父は、ピアノを弾かない。楽譜も読めない。好きな音楽は?と聞くと、谷村新司(だったはず)。

そんな父がピアノの発表会には欠かさず来て、いつも車で連れて帰ってくれた。

H先生(長年就いたピアノの先生)の発表会では、ありがた迷惑なことに演奏を録音したカセットテープがもらえる。

自分の演奏が気になって、帰りの車中で聴くのが恒例だった。

言わなきゃいいのに父は言う。

「お、今のところ、間違えただろ?」

「いやそういう曲だからっ」

で、本当に間違えたところは全然気づかない父。

時には、

「今日は2回間違えたか?」

なんで数えてるわけさ……

「間違いなんて、別に大した問題じゃないのっ」

「ほう、そうか」

「私が聴き直したいのは、音楽的に弾けてるかどうかだからっ」

「ほう。それで、どうだった?」

• [実施する課題]
• A. 父とピアノの発表会についての文章に、次の(i)〜(iii)が合っているかを判断せよ。それぞれ「はい」か「いいえ」で答え、決め手となる本文の言葉をそのまま引用すること。(i) 父は楽譜を読むことができる。(ii) 発表会の演奏を録音したカセットテープは、帰りの車中で聴くのが恒例だった。(iii) 父は本当に間違えたところにすぐ気づいた。
• B. 父とピアノの発表会についての文章を、最後の「ほう。それで、どうだった?」の後から書き進めよ。

• [提供データ]
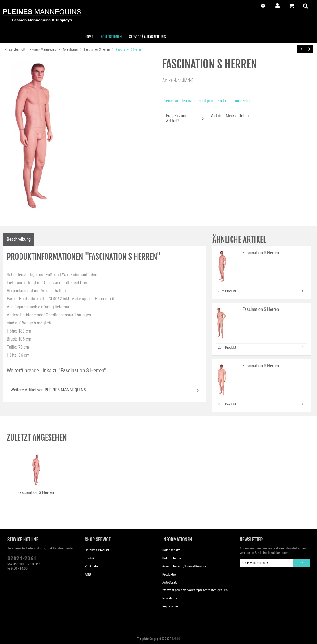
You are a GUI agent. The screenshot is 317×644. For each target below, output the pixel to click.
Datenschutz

• [記述による回答]
• A.
(i) いいえ。「楽譜も読めない。」
(ii) はい。「自分の演奏が気になって、帰りの車中で聴くのが恒例だった。」
(iii) いいえ。「で、本当に間違えたところは全然気づかない父。」

• B.
「お父さんに言ってもわからんわっ」

「ほほ〜、そうか」

そんな会話をしていた。

高校生の時は、毎日23時近くまで練習した。家の裏は田んぼ。となりは駐車場。深夜の音出しに苦情がくるはずもない環境だったから。

弾けないところを繰り返し弾いて、やっと弾けるようになって、最後にもう一回、となったら、また弾けず。悔しいからまた最初から弾き直す・・・

夜な夜な聞くに耐えないほど同じフレーズを繰り返し練習した。

練習を終えて、リビングに戻ると、うとうとしながらテレビを見ていた父が、

「おぉ、終わったか。だいぶ弾けるようになったな」

全然わかんないくせに。カチンとくる。

でもそのあと、久米宏のニュースステーション、筑紫哲也のNEWS23を父と見るのが楽しみだった。

何とは無し、父が労ってくれている気持ちが心地よかったから。